## Activity list
1) Change "sued" to "brought suit against" in the passage on the DTSA whistleblower case, writing out its text between "After Unum tried" and "on Oct. 25.", inclusive.
2) Write the next part of the article on Unum's DTSA lawsuit against Loftus, picking up after its final sentence.

## Extracted text

________________________

Other experts say time—and future court decisions—will help shape the DTSA and determine what it may mean for whistleblower employees going forward.

Pearlman predicted it could take a couple of years and a few more cases to reach a clearer understanding of what this law will mean for whistleblowers.

One thing is clear, however, and that’s trade secrets theft is a huge problem. The aforementioned staggering annual loss estimate that American companies suffer from the misappropriation of such secrets was provided by lawmakers and included in a white paper published by law firm Morgan, Lewis & Bockius.

Congress enacted the DTSA last May to expand intellectual property protections for companies. The law is designed to give trade secret owners the option of suing in federal court, but contains a “safe harbor” protecting whistleblower employees from disclosing a trade secret to an attorney or a government official “solely for the purpose of reporting or investigating a suspected violation of law,” according to Business Law Today, a publication of the American Bar Association.

Enter Loftus, an employee of Unum Group, a Worcester, Mass.-based provider of insurance and disability benefits, who in September was captured on video on several occasions leaving work with boxes filled with documents, a shopping bag with documents and a company laptop—which he turned over to his attorney. Loftus had started taking the documents a few days after he was interviewed by a company lawyer in connection with an internal investigation.

After Unum tried unsuccessfully to recover the documents and laptop, the company sued Loftus under the DTSA in the U.S. District Court for the District of Massachusetts in Worcester on Oct. 25.

But Loftus, who was director of individual disability insurance benefits at Unum, invoked the whistleblower immunity defense of the DTSA, claiming the documents were meant to help his attorney investigate a violation of law.

On Dec. 6, Judge Timothy Hillman denied Loftus’ motion on the grounds that it was an “affirmative defense,” meaning that Loftus had to prove he had removed the documents to investigate a violation of law.
“There has been no discovery to determine the significance of the documents taken or their contents, and Loftus has not filed any potential lawsuit that could be supported by information in those documents,” Hillman opined. (Loftus, who is identified in some court papers as a “former employee,”was terminated shortly before Unum filed the lawsuit, according to his lawyer.)

________________________

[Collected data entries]

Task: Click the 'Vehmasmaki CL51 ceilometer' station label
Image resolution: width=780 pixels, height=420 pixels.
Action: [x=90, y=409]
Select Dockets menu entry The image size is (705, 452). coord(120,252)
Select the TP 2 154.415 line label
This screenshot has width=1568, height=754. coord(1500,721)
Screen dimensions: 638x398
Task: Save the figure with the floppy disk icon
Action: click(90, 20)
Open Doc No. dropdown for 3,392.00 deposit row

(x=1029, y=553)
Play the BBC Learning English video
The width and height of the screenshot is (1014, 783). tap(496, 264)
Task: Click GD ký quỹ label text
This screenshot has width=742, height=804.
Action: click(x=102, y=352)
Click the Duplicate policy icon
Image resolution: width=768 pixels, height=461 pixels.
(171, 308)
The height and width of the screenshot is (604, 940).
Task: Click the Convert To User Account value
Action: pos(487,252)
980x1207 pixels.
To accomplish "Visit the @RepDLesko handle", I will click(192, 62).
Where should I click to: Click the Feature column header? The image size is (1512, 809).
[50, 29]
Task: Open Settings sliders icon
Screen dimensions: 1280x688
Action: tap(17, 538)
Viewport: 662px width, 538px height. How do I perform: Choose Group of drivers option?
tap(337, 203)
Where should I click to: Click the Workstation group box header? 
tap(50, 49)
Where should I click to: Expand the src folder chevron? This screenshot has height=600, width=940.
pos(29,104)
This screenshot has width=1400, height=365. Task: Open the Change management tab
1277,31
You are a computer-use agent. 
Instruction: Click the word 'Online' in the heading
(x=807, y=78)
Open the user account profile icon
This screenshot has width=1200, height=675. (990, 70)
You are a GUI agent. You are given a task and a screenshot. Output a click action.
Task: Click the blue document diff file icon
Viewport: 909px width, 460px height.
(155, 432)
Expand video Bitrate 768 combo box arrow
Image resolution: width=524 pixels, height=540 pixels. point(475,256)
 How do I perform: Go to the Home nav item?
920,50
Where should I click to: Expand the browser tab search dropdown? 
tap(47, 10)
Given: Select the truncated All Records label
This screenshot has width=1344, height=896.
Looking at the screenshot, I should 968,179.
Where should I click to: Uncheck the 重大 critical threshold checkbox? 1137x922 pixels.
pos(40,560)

________________________

## Answers below
1)
After Unum tried unsuccessfully to recover the documents and laptop, the company brought suit against Loftus under the DTSA in the U.S. District Court for the District of Massachusetts in Worcester on Oct. 25.

2)
Menell argues that the court’s decision “ignores the vaccine and subjects Loftus to the very disease that Congress cured: the imposition of substantial costs and adverse career repercussions by sharing, in confidence, company documents with counsel,” as well as undermining activities specifically authorized by other whistleblower laws.

The ruling didn’t surprise Proskauer’s Pearlman. “The court is saying, ‘too soon,’” he explained. “You need to prove up your immunity defense with evidence.”

He went on to assert that the DTSA’s immunity defense “presents some cause for concern.”

“The very purpose of the law is to protect trade secrets,” he said. “Yet it provides a very wide avenue for whistleblowers to take a company’s trade secrets and give them to the government, or give them to their attorneys.”

But placing the “burden of proof” on the defendant—as the court did in this case— essentially means the case moves on to the discovery phase and the defendant will need to shoulder a heavier financial burden, according to Eric Goldman, a law professor at Santa Clara University School of Law.

Goldman said it is still unclear what Congress intended by drafting the law as it did—and by not making it more favorable to whistleblowers.

“It’s really hard for Congress to define proper immunity and safe harbors,” he said.

However, in his reading of the law, he said he believes “[lawmakers]really were talking about a very narrow set of circumstances.”

This is just an early test of the DTSA’s immunity defense, Goldman added, but “it’s certainly not the last word.”